Sect. 2.—Discovery of the Laws of Motion of Fluids.
The art of conducting water in pipes, and of directing its motion for various purposes, is very old. When treated systematically, it has been termed Hydraulics: but Hydrodynamics is the general name of the science of the laws of the motions of fluids, under those or other circumstances. The Art is as old as the commencement of civilization: the Science does not ascend higher than the time of Newton, though attempts on such subjects were made by Galileo and his scholars.
When a fluid spouts from an orifice in a vessel, Castelli saw that the velocity of efflux depends on the depth of the orifice below the [349] surface: but he erroneously judged the velocity to be exactly proportional to the depth. Torricelli found that the fluid, under the inevitable causes of defect which occur in the experiment, would spout nearly to the height of the surface: he therefore inferred, that the full velocity is that which a body would acquire in falling through the depth; and that it is consequently proportional to the square root of the depth.—This, however, he stated only as a result of experience, or law of phenomena, at the end of his treatise, De Motu Naturaliter Accelerato, printed in 1643.
Newton treated the subject theoretically in the Principia (1687); but we must allow, as Lagrange says, that this is the least satisfactory passage of that great work. Newton, having made his experiments in another manner than Torricelli, namely, by measuring the quantity of the efflux instead of its velocity, found a result inconsistent with that of Torricelli. The velocity inferred from the quantity discharged, was only that due to half the depth of the fluid.
In the first edition of the Principia,[31] Newton gave a train of reasoning by which he theoretically demonstrated his own result, going upon the principle, that the momentum of the issuing fluid is equal to the momentum which the column vertically over the orifice would generate by its gravity. But Torricelli’s experiments, which had given the velocity due to the whole depth, were confirmed on repetition: how was this discrepancy to be explained?
[31] B. ii. Prop. xxxvii.
Newton explained the discrepancy by observing the contraction which the jet, or vein of water, undergoes, just after it leaves the orifice, and which he called the vena contracta. At the orifice, the velocity is that due to half the height; at the vena contracta it is that due to the whole height. The former velocity regulates the quantity of the discharge; the latter, the path of the jet.
This explanation was an important step in the subject; but it made Newton’s original proof appear very defective, to say the least. In the second edition of the Principia (1714), Newton attacked the problem in a manner altogether different from his former investigation. He there assumed, that when a round vessel, containing fluid, has a hole in its bottom, the descending fluid may be conceived to be a conoidal mass, which has its base at the surface of the fluid, and its narrow end at the orifice. This portion of the fluid he calls the cataract; and supposes that while this part descends, the surrounding [350] parts remain immovable, as if they were frozen; in this way he finds a result agreeing with Torricelli’s experiments on the velocity of the efflux.

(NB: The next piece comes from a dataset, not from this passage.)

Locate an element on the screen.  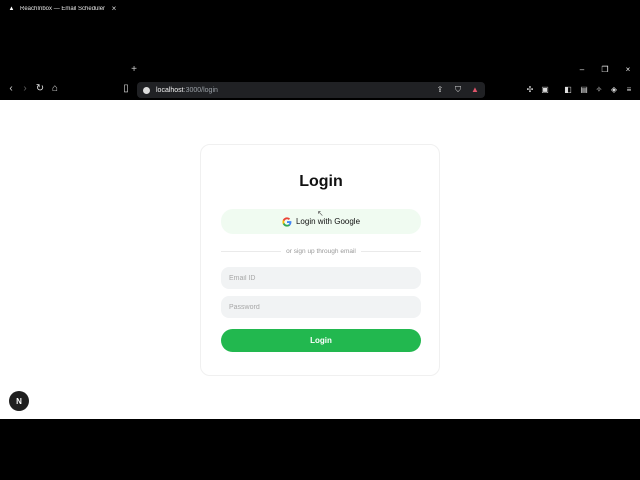
vpn-icon: ◈ is located at coordinates (614, 90).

We must allow that the assumptions by which this result is obtained are somewhat arbitrary; and those which Newton introduces in attempting to connect the problem of issuing fluids with that of the resistance to a body moving in a fluid, are no less so. But even up to the present time, mathematicians have not been able to reduce problems concerning the motions of fluids to mathematical principles and calculations, without introducing some steps of this arbitrary kind. And one of the uses of experiments on this subject is, to suggest those hypotheses which may enable us, in the manner most consonant with the true state of things, to reduce the motions of fluids to those general laws of mechanics, to which we know they must be subject.
Hence the science of the Motion of Fluids, unlike all the other primary departments of Mechanics, is a subject on which we still need experiments, to point out the fundamental principles. Many such experiments have been made, with a view either to compare the results of deduction and observation, or, when this comparison failed, to obtain purely empirical rules. In this way the resistance of fluids, and the motion of water in pipes, canals, and rivers, has been treated. Italy has possessed, from early times, a large body of such writers. The earlier works of this kind have been collected in sixteen quarto volumes. Lecchi and Michelotti about 1765, Bidone more recently, have pursued these inquiries. Bossut, Buat, Hachette, in France, have labored at the same task, as have Coulomb and Prony, Girard and Poncelet. Eytelwein’s German treatise (Hydraulik) contains an account of what others and himself have done. Many of these trains of experiments, both in France and Italy, were made at the expense of governments, and on a very magnificent scale. In England less was done in this way during the last century, than in most other countries. The Philosophical Transactions, for instance, scarcely contain a single paper on this subject founded on experimental investigations.[32] Dr. Thomas Young, who was at the head of his countrymen in so many branches of science, was one of the first to call back attention to this: and Mr. Rennie and others have recently made valuable experiments. In many of the questions now spoken of, the accordance which engineers are able to obtain, between their calculated and observed results, [351] is very great: but these calculations are performed by means of empirical formulæ, which do not connect the facts with their causes, and still leave a wide space to be traversed, in order to complete the science.